Built with private financing on the occasion of the Große Industrie-, Gewerbe- und Kunstausstellung, the Kunstpalast was bequeathed to Düsseldorf’s artists for their exhibitions. "Artibus" - "To the Arts" - reads the inscription on the façade. The Dusseldorf Kunstpalast, forming part of the Ehrenhof complex, is the city's oldest exhibition building. Its name - meaning "Art Palace" – reflects what it stands for. The Kunstpalast was modelled on the "Petit Palais" in Paris, although the Kunstpalast with its length of 132 metres exceeds it in size. Thus, it was a worthy representation of artistic life in the city of Dusseldorf, which has been among the most important centres of art in Germany since the early 19th century.

In 1924 planning started for a major trade fair for healthcare, social care and physical exercise. One of the exhibition halls built for the GeSoLei was designed as a permanent structure, the Ehrenhof. The plans stemmed from the hand of Wilhelm Kreis, then Head of the Architecture Class at the Düsseldorf Art Academy.
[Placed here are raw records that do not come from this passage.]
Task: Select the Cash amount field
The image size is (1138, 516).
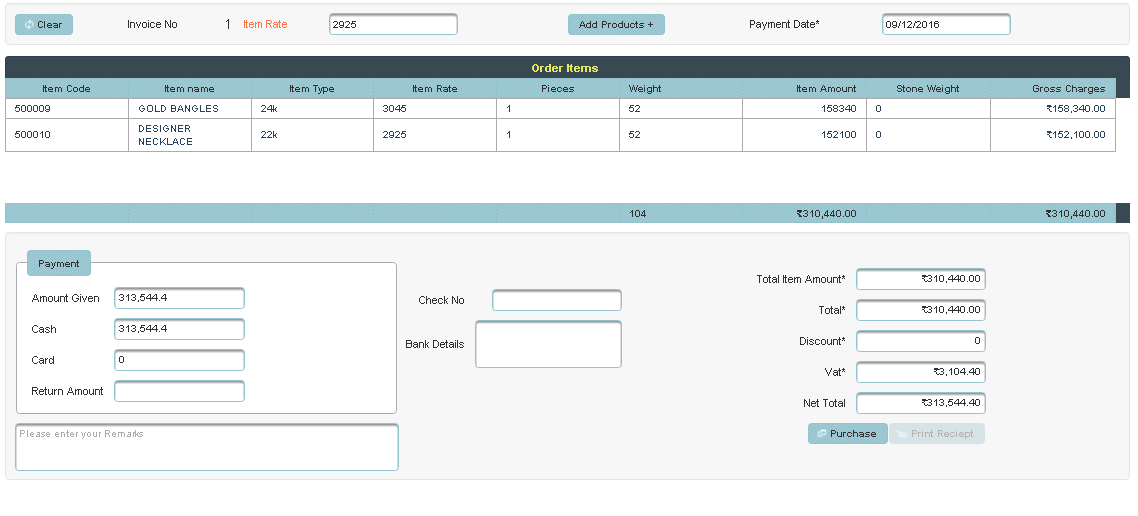Action: pyautogui.click(x=179, y=329)
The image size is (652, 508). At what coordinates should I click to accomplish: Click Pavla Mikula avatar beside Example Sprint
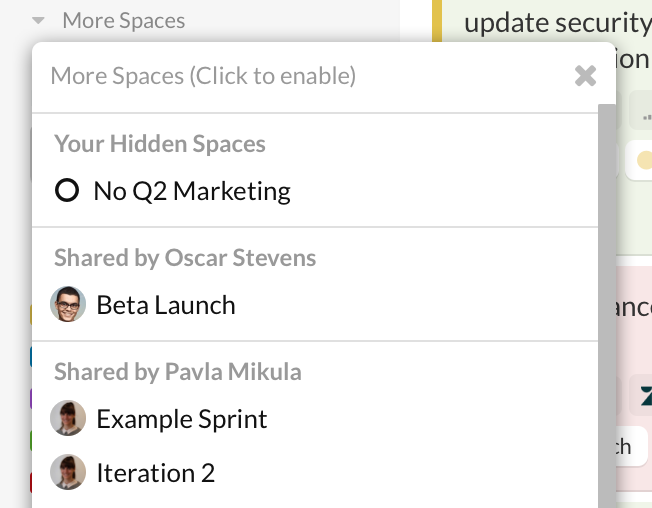pyautogui.click(x=68, y=418)
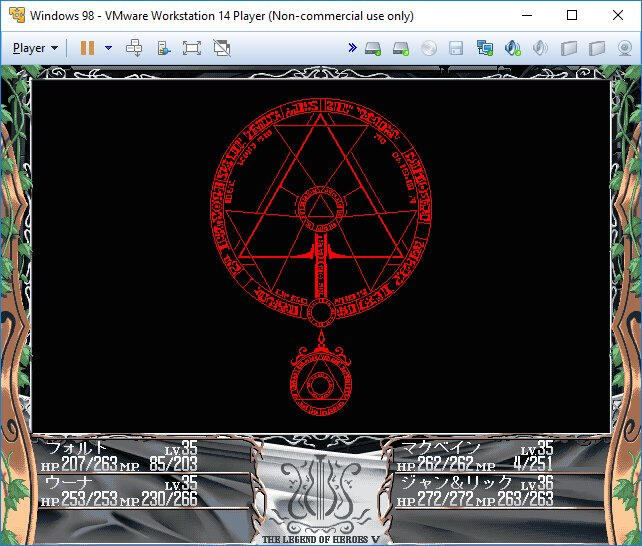Click the floppy drive device icon
The height and width of the screenshot is (546, 642).
point(457,48)
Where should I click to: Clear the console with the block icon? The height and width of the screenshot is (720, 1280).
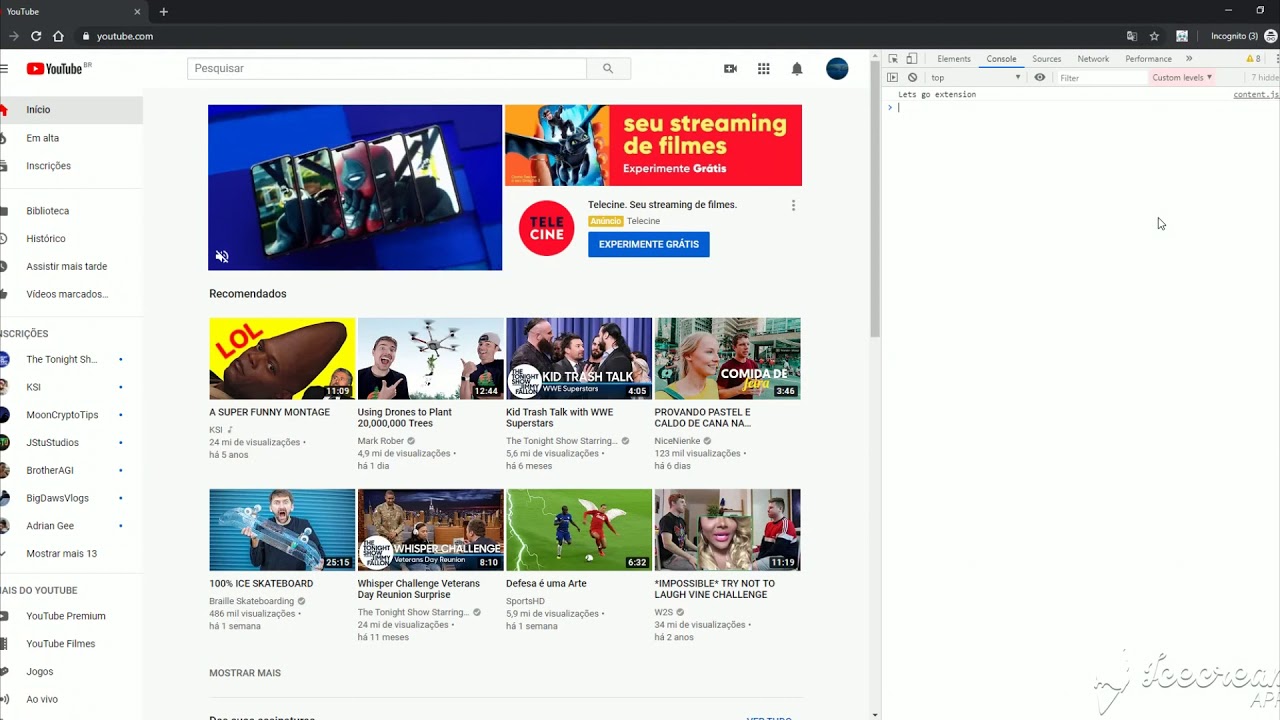pos(912,77)
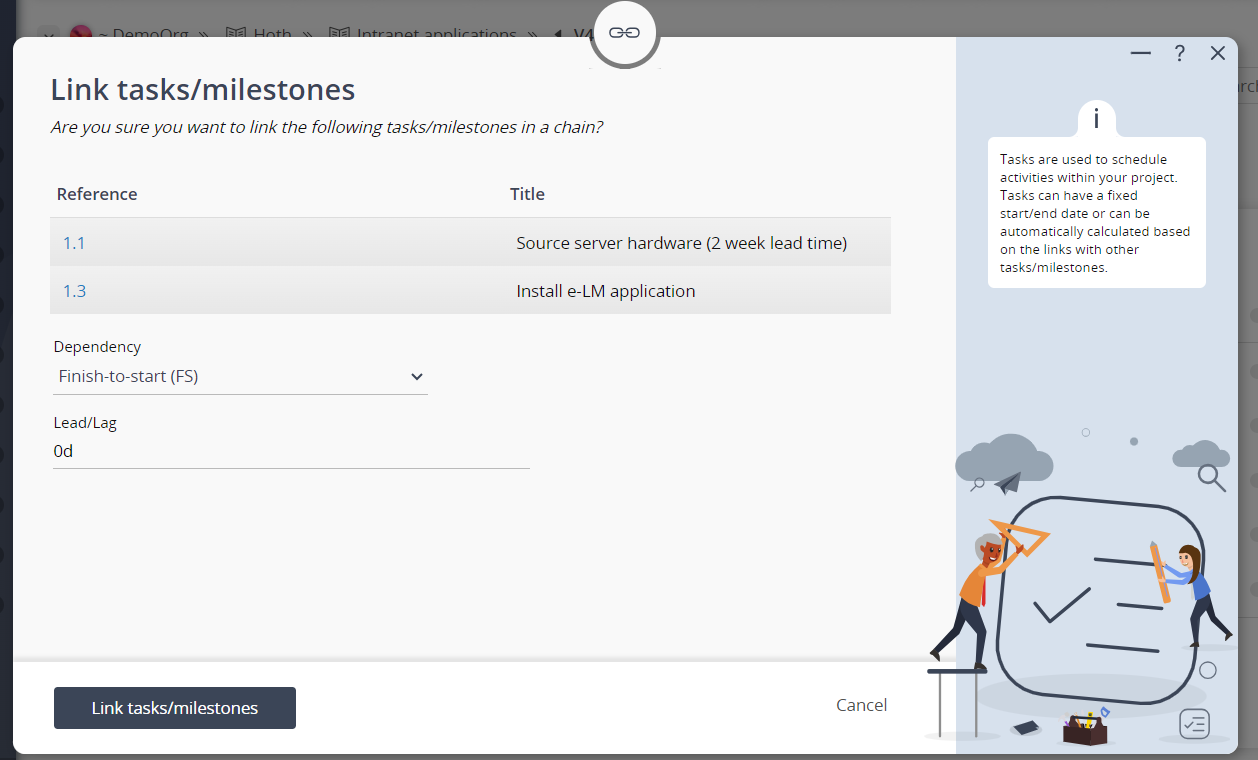
Task: Click the checklist icon in the panel's bottom-right corner
Action: pyautogui.click(x=1195, y=723)
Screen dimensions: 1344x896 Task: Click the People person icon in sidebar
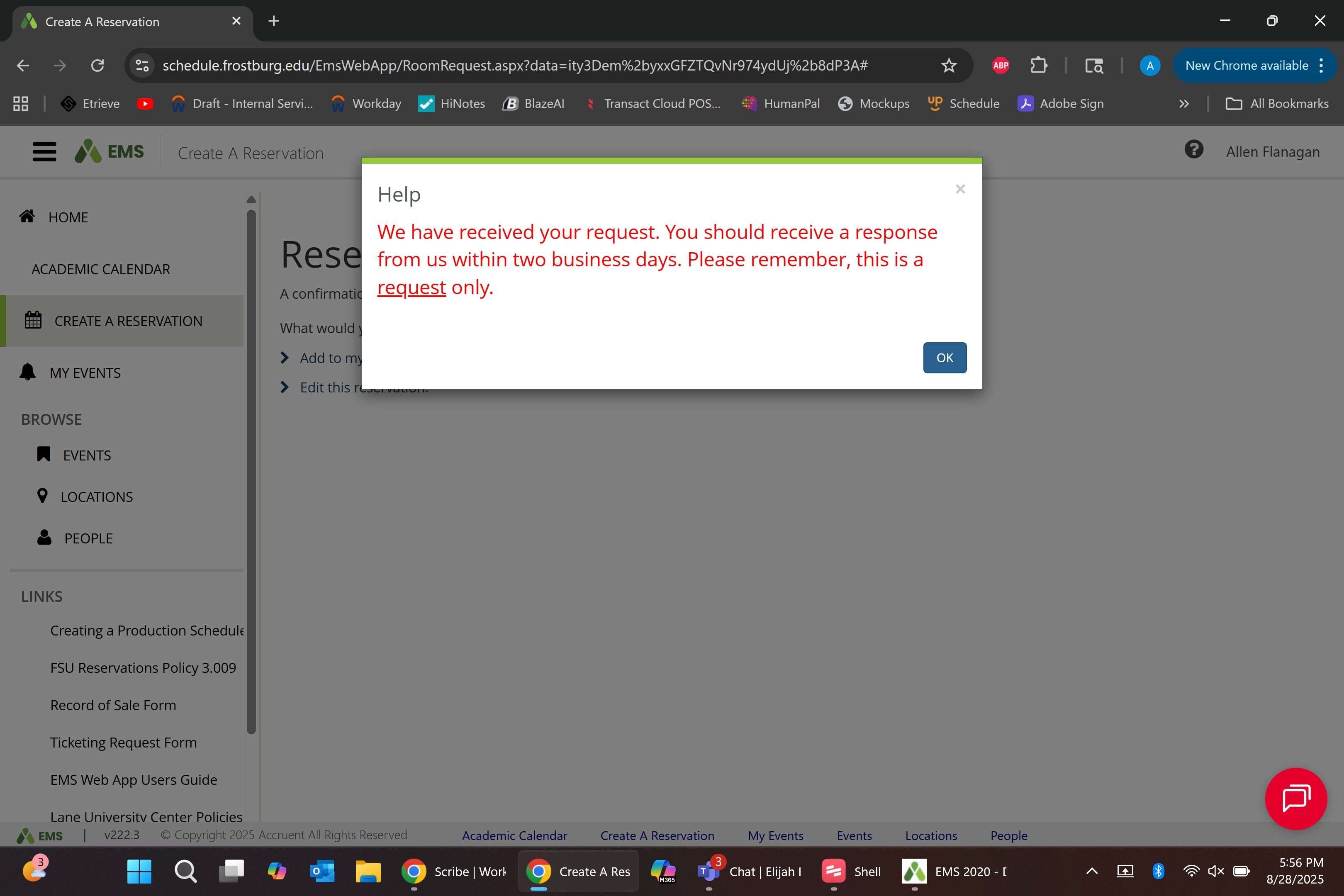tap(44, 538)
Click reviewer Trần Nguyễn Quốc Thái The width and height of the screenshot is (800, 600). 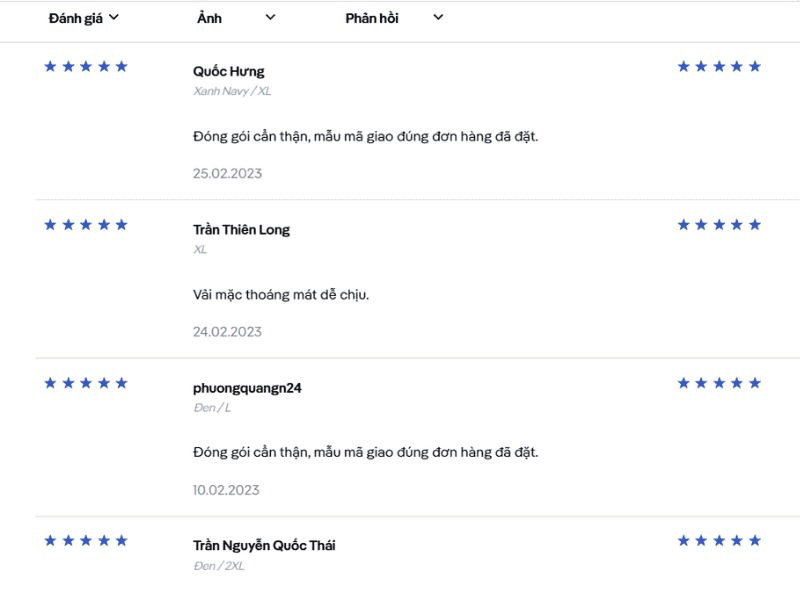(x=264, y=546)
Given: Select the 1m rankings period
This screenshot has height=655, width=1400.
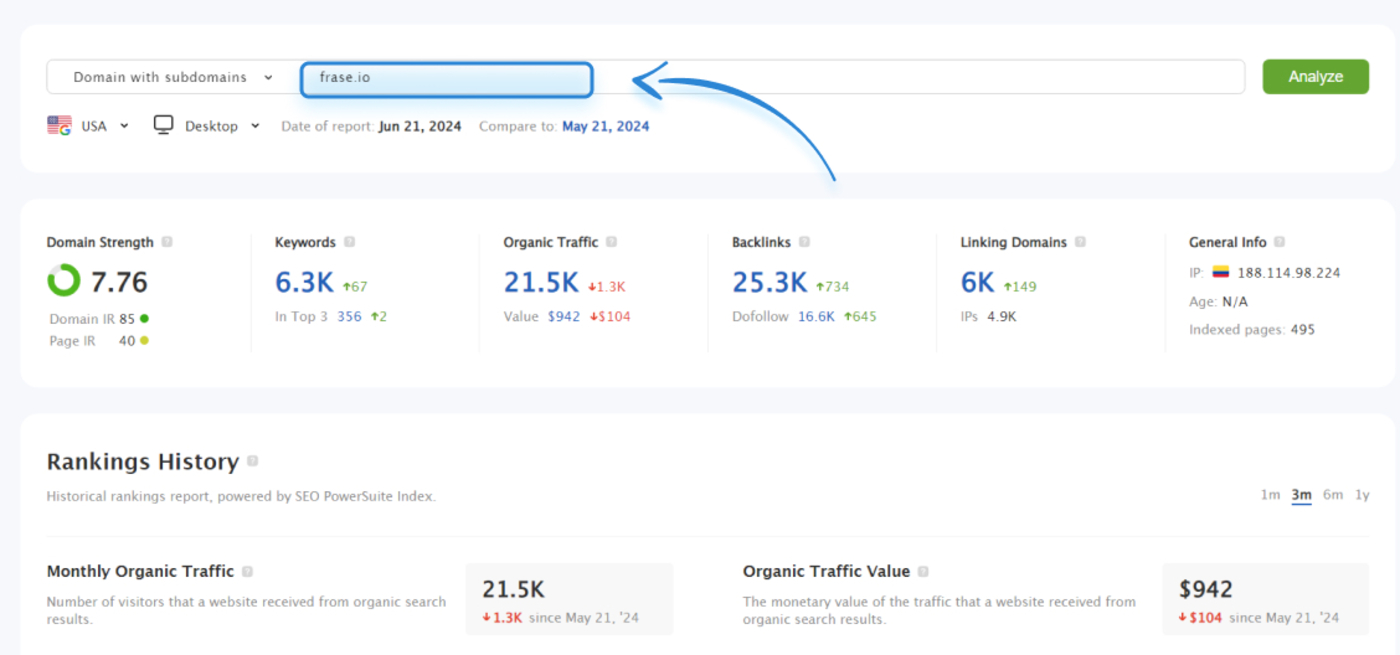Looking at the screenshot, I should [x=1270, y=494].
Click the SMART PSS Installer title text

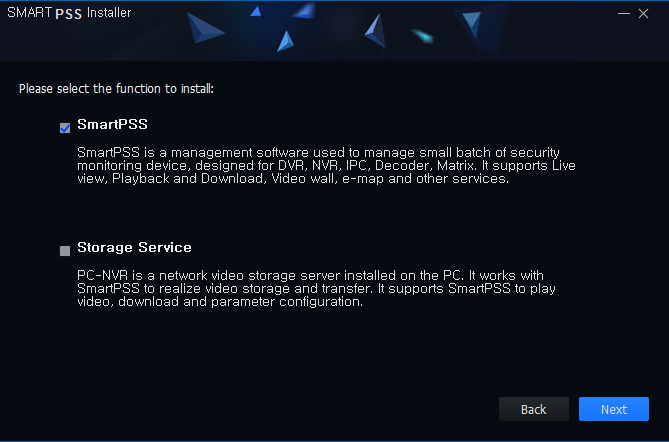click(x=69, y=13)
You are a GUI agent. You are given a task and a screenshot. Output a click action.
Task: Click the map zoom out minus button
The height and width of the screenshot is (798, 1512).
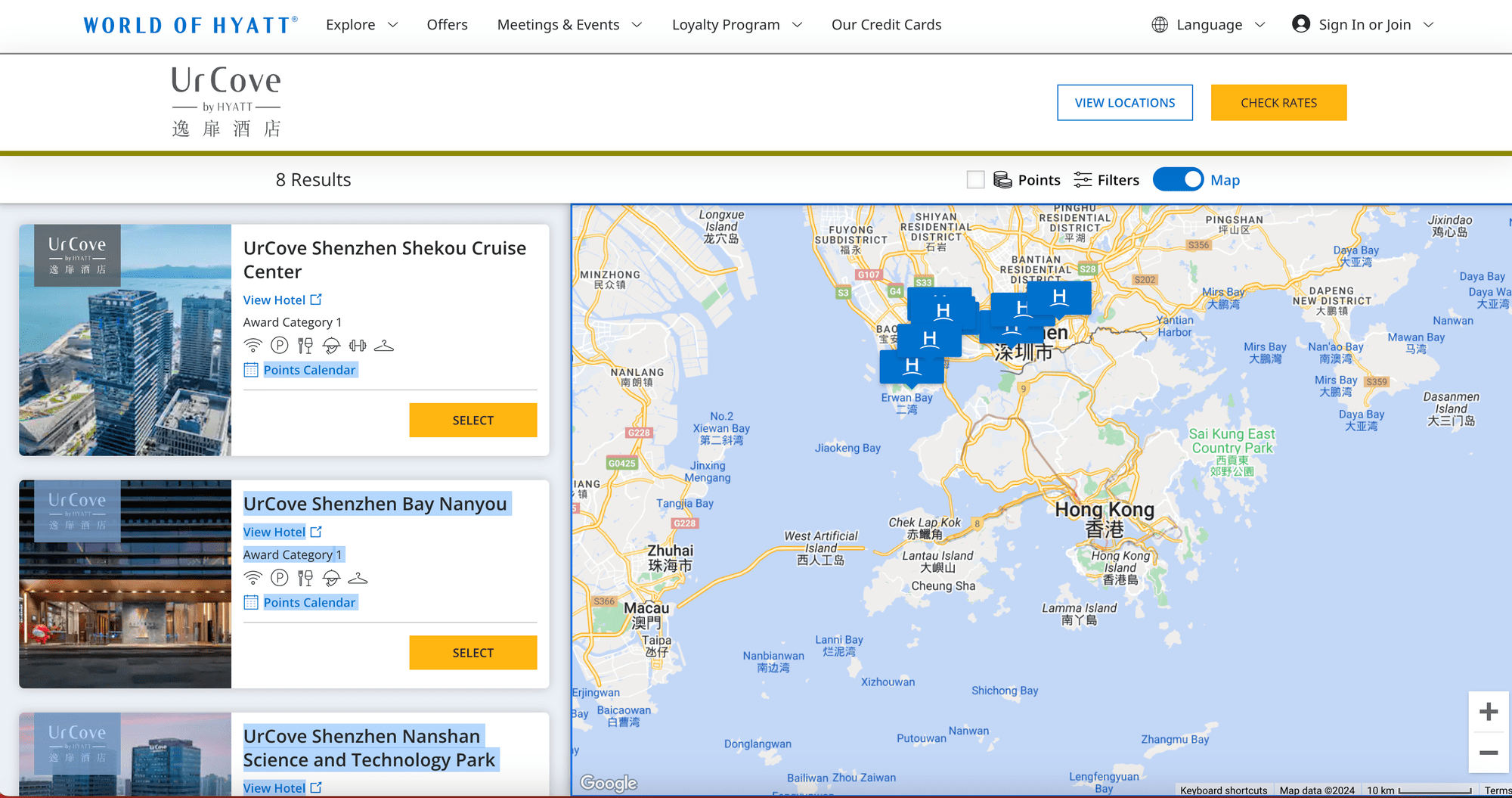[x=1488, y=753]
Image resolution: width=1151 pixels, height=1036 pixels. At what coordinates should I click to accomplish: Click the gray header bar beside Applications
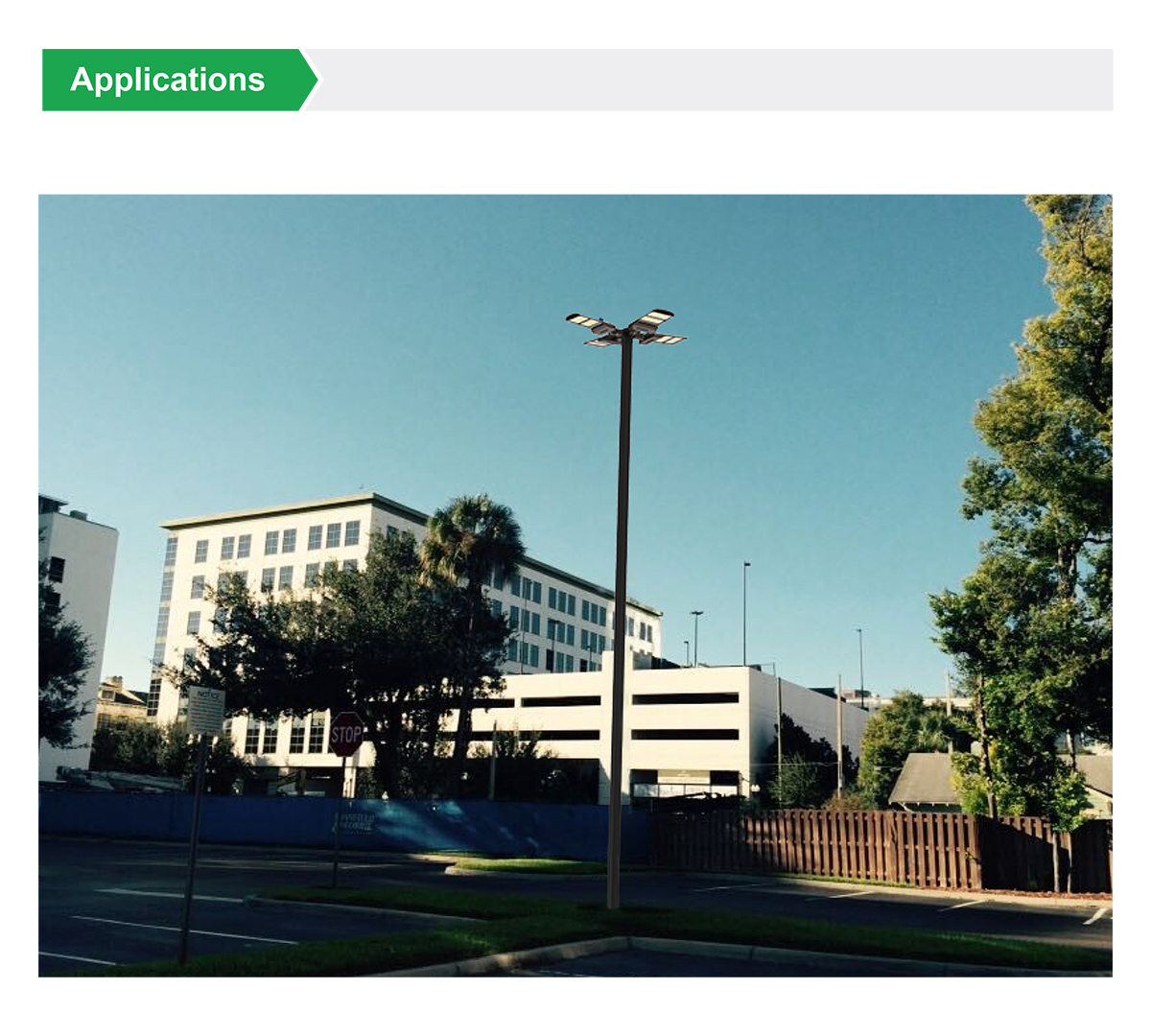(x=715, y=80)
The Kunstpalast was complemented by the buildings of the later Kunstmuseum (art museum), the Reichsmuseum für Wirtschafts- und Gesellschaftskunde (museum for commercial and social studies, now NRW-Forum), a planetarium (today the Tonhalle) and the "Rheinterrassen".

For the new Museum Kunstpalast a competition for the new building of the Kunstpalast was won by a proposal submitted by renowned Cologne architect Oswald Mathias Ungers. Behind the historical façade, new exhibition halls thus arose, as did a multi-purpose auditorium, the Robert-Schumann-Saal.